Until his fellow fraternity brother, President Ferdinand Marcos, had had enough that he was put in jail on trumped up charges: rebellion, communism, terrorism or whatever label they could apply upon him. If there was no law that governed his actions, they created one for him. If there was no cell that could hold him, they created one for him.
Yet even from his cell, he could not be silenced … because he wanted to speak for those who were muted, and stood up for those who could not.
And for that he was deprived of his freedom, for that he was displaced from his family, and for that they systematically robbed him of his life.
Until his heart weakened yet his “indomitable spirit” continued to fight.
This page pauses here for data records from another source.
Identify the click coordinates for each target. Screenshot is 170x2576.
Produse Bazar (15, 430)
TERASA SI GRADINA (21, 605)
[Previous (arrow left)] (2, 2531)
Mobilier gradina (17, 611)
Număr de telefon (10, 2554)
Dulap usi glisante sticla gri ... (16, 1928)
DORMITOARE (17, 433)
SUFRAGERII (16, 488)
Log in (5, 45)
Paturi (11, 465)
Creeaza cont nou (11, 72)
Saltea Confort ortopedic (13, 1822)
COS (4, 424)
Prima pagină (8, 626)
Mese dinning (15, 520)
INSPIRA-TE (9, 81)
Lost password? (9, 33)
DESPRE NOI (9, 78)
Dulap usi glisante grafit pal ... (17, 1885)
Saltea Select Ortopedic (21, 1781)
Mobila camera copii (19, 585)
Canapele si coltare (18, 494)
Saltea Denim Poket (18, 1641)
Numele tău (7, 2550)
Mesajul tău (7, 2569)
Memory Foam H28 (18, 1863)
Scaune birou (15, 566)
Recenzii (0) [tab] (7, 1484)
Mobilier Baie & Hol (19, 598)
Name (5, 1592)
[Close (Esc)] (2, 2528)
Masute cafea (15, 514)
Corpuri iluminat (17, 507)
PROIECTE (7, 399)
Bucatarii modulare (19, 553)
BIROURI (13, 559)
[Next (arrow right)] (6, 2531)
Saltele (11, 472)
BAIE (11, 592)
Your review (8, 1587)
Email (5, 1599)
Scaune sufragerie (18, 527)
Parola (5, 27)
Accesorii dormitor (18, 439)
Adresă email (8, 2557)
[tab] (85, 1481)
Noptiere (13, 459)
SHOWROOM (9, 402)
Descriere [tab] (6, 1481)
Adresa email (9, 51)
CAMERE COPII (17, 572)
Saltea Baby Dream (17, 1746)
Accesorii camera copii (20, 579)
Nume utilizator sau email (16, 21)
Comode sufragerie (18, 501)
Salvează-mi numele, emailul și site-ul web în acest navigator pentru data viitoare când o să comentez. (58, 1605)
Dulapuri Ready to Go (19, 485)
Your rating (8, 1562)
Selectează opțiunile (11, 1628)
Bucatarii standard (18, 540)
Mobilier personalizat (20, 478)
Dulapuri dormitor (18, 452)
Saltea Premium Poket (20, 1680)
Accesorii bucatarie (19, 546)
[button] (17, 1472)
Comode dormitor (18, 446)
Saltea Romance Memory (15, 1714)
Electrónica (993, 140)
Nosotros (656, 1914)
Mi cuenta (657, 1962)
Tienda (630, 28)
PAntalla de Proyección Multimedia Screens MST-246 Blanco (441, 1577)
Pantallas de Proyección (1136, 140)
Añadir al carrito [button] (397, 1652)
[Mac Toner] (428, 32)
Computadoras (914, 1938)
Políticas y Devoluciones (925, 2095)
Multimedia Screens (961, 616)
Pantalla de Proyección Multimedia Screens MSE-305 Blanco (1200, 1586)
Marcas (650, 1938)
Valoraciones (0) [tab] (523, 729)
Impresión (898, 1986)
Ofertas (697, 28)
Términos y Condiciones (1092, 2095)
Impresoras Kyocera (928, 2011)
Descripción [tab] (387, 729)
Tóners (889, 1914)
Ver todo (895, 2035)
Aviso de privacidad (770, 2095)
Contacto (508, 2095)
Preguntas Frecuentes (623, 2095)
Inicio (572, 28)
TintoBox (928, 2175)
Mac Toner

He was sent away to the US to receive medical treatment and, for a brief peaceful moment, he was reunited with his family.
But he would not rest on the comforts provided by America. He spoke to anyone who would listen. He wrote to anyone who would read. His speeches that made way to the most popular platform at the time, the Betamax video, became such a legendary bootlegged copy that went around in the underground. Yes, video piracy was encouraged then.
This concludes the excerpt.